荀彧實在是個好心眼的孩子。
阿楚刻意瞞下自己姓名,只問能不能去府上做客,他竟然也真的答應了,領著阿楚進了荀府大門,將采買的筆墨硯臺都交給了門口守著的僮仆。
阿楚跟在他身后,平時前方,只能看見他靛色的、繡著暗色竹紋的衣邊,被微風帶得輕輕晃動。
大概是為了照顧阿楚,他走得并不快,甚至可以說是很慢,阿楚于是可以也就慢慢地走,順道欣賞荀家庭院的布景。
一路不語。阿楚綴在他身后,穿過庭院前堂,進了主廊,她猜測這里應當有荀爽的房間,因為荀彧的步子更加輕了,似乎是怕打擾到誰。

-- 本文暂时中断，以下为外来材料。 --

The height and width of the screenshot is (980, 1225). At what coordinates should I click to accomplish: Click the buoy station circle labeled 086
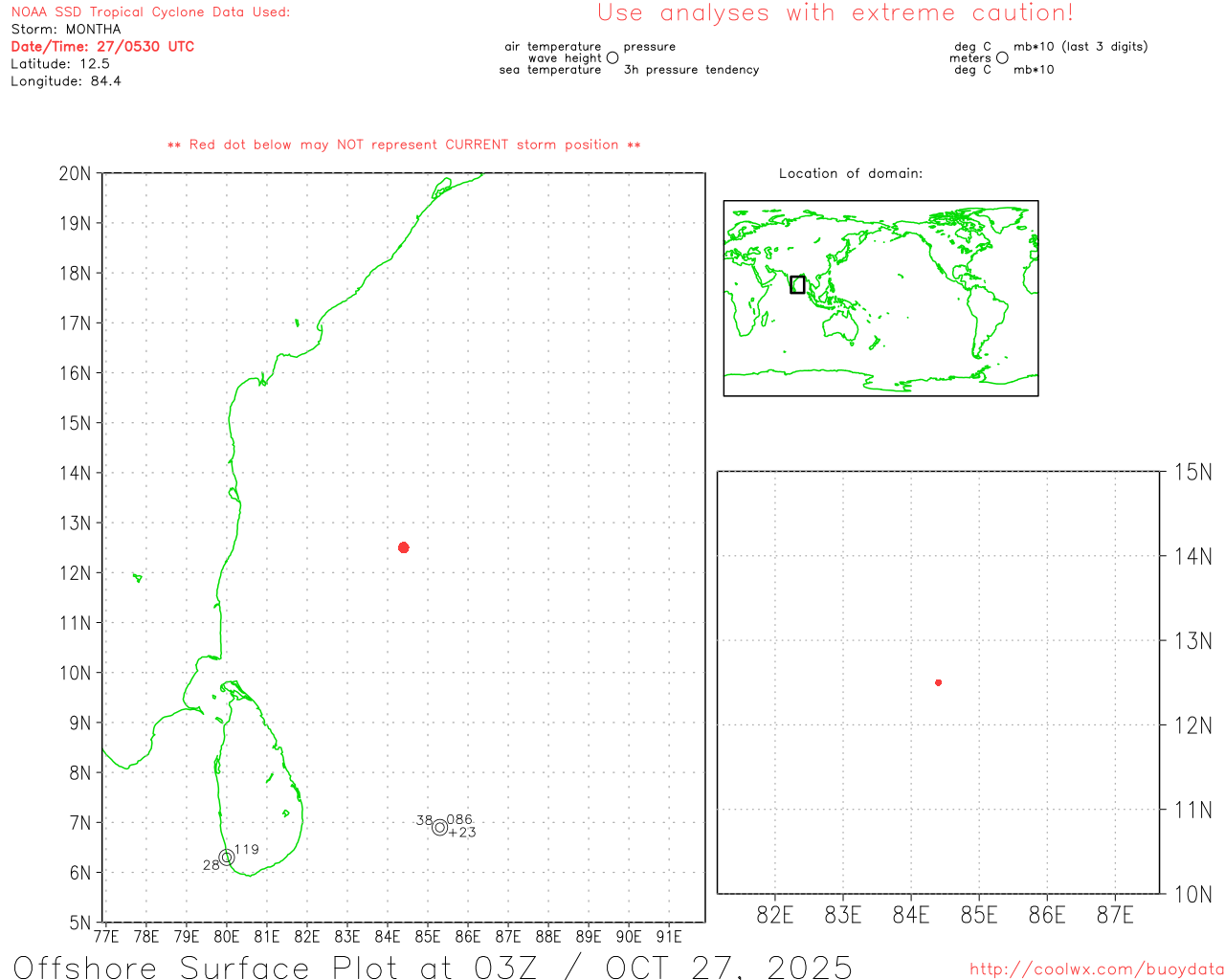click(x=439, y=828)
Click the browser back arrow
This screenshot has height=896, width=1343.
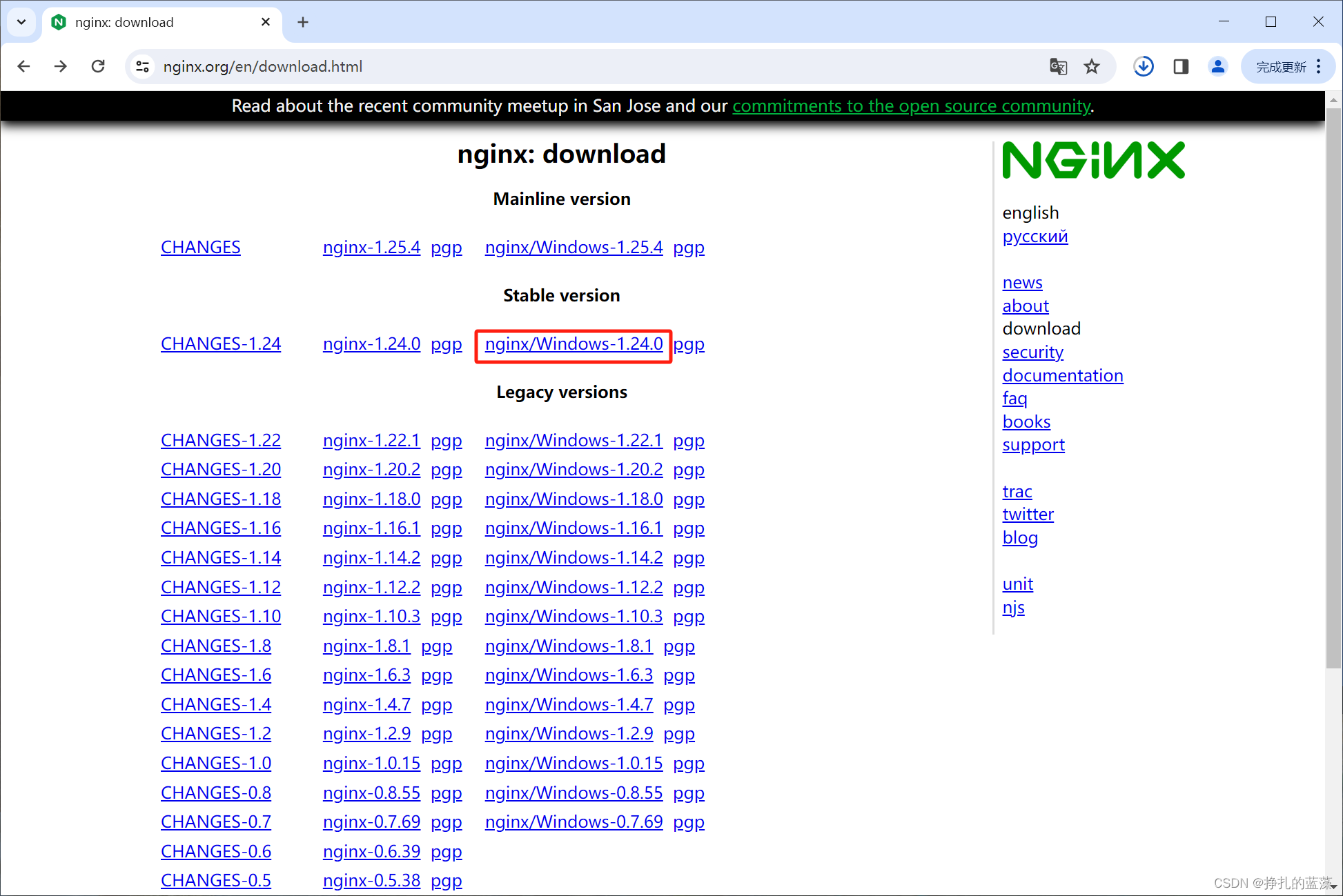pyautogui.click(x=24, y=66)
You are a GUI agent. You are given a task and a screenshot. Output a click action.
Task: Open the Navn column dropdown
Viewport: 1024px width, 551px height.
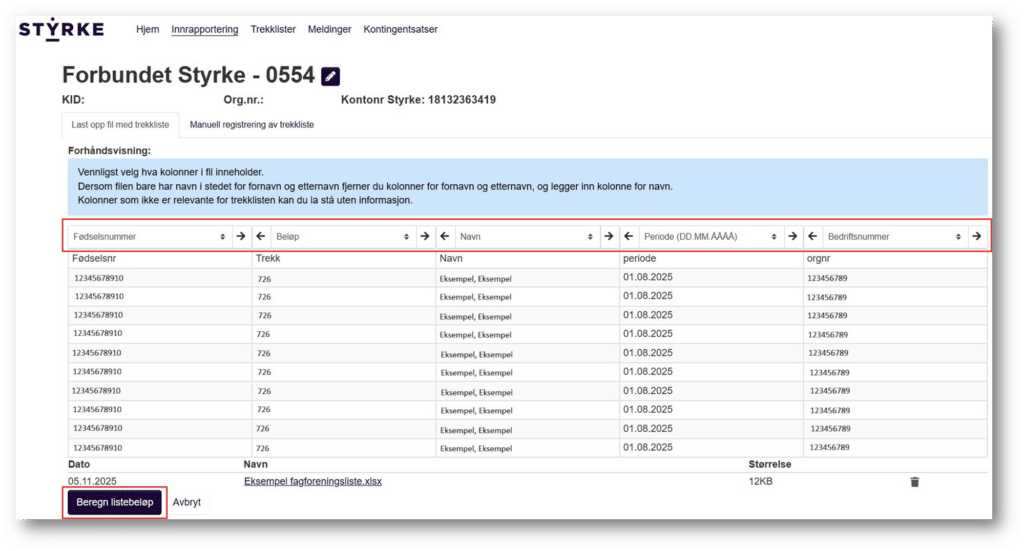coord(525,237)
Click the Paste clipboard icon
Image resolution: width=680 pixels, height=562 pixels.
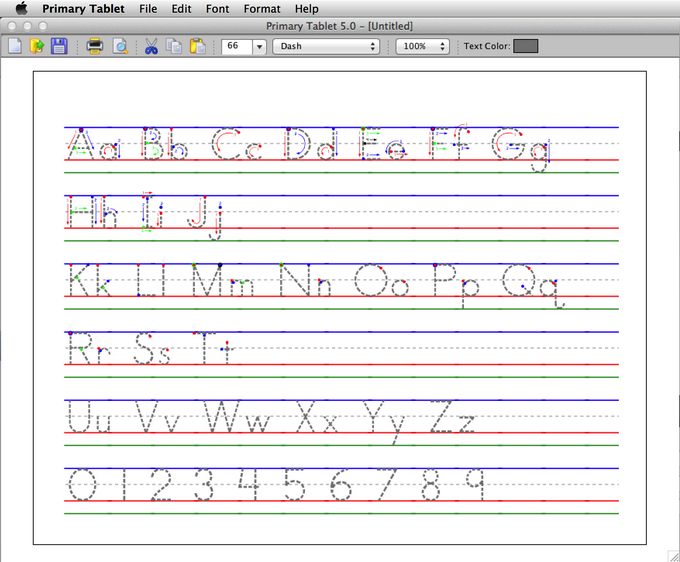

阿楚其實沒想到荀彧這么好說話,怕他帶完路就自行離開了,于是在見到荀爽之前,先一步喊住了他,問
“荀郎君不多過問,就帶我來你府上,是因為已經猜到我是誰了嗎”
阿楚聲音不大,但咬字很清晰,她一邊說一邊注視著面前勻稱高挑的背影。
荀彧停了下來。阿楚剛剛開口,他便轉過身,低頭對上阿楚清澈的杏眼。
等到阿楚說完,他才露出了禮貌的微笑,輕聲細語地回答
“不其侯與叔父乃至交好友,彧自當認得小女郎。”
好吧。阿楚泄氣了,她還以為至少可以瞞到與荀爽會面的。
不過,她此前一直待在瑯琊,回雒陽也是今日的事情,可無論是蔡琰還是荀彧,似乎都對她的出現不太驚訝看來高望議親這件事,在雒陽士族中傳播不小,連帶著她近日為此回到父母身邊都被猜了個明白。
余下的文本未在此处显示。